Is there a strong progressive succession of arthropods on terrain ages of 20–50 years, as in plants? The period of fast colonisation among arthropods was longer in this study, around 80 years. Most species of springtails and beetles had arrived at that age, but species numbers of mites and spiders continued to increase substantially also after 80 years.
Do animal and botanical successions differ in their early phases? Yes, in the early phase, animal succession may be said to differ from botanical succession. Before higher plants established, or were represented by very few species, a rather rich assemblage of arthropods was present. However, if we include pioneer mosses and terrestrial diatom algae, chlorophyll-based food chains established very early. In addition, several pioneer arthropods were able to use ancient carbon released by the glacier, being independent of primary production.

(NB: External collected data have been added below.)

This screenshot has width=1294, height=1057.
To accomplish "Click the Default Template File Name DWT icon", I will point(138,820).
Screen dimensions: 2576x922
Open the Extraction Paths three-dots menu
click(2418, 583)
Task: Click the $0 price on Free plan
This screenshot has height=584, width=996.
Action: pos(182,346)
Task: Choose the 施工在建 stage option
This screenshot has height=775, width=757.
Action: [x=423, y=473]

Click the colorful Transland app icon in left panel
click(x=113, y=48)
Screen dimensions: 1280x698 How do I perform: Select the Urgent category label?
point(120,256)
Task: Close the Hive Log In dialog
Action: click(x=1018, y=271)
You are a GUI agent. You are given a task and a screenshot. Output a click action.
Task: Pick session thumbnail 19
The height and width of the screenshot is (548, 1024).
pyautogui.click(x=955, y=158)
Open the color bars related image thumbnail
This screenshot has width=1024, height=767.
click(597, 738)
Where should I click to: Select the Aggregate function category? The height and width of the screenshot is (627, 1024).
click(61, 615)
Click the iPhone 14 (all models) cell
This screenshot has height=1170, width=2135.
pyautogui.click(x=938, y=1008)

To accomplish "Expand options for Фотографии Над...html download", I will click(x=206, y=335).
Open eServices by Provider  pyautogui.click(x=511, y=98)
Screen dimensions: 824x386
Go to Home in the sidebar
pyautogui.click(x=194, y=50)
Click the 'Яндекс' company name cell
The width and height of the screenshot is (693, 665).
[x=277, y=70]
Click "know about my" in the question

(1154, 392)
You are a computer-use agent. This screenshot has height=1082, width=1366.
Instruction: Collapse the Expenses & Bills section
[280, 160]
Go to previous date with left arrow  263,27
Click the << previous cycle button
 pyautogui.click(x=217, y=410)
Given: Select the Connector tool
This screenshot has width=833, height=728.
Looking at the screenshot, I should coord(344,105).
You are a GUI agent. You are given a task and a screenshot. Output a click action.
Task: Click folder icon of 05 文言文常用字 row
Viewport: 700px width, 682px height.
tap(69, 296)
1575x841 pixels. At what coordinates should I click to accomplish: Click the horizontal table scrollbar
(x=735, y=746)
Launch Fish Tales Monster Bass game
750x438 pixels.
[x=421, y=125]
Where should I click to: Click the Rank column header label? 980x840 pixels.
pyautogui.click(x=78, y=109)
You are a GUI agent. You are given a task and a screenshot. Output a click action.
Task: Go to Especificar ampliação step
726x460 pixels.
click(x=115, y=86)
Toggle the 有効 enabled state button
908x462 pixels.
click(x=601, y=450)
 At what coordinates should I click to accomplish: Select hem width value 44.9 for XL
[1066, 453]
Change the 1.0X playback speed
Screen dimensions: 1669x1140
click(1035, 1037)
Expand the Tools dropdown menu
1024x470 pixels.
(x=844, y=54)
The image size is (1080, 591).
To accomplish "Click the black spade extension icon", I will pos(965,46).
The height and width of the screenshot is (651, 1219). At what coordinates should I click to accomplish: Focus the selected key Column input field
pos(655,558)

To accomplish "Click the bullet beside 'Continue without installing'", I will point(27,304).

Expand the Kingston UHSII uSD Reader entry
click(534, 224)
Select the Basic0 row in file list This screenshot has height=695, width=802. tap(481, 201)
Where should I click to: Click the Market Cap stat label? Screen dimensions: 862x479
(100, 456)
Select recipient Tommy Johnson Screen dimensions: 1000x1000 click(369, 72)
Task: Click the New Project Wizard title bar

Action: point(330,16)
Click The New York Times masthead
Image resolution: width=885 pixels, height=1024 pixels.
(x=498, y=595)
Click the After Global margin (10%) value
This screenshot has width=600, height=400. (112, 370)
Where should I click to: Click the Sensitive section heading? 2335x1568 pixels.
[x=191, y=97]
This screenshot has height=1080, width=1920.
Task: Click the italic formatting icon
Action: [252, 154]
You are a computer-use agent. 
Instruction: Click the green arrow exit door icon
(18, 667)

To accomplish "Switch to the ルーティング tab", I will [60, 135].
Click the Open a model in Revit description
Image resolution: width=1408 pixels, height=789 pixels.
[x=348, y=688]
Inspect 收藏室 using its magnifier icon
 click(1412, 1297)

Questions about zoological succession
Do most arthropod species tend to persist after colonising? Yes, but there were exceptions. The occurrence of many rare species makes it difficult to answer the question.
Is a geo-ecological perspective fruitful and relevant when considering mechanisms of facilitation and inhibition in zoological successions? Yes, since abiotic factors highly influence colonisation and succession pattern.
Does arthropod succession pattern differ between surface-active macroarthropods and soil-living microarthropods? There were large similarities.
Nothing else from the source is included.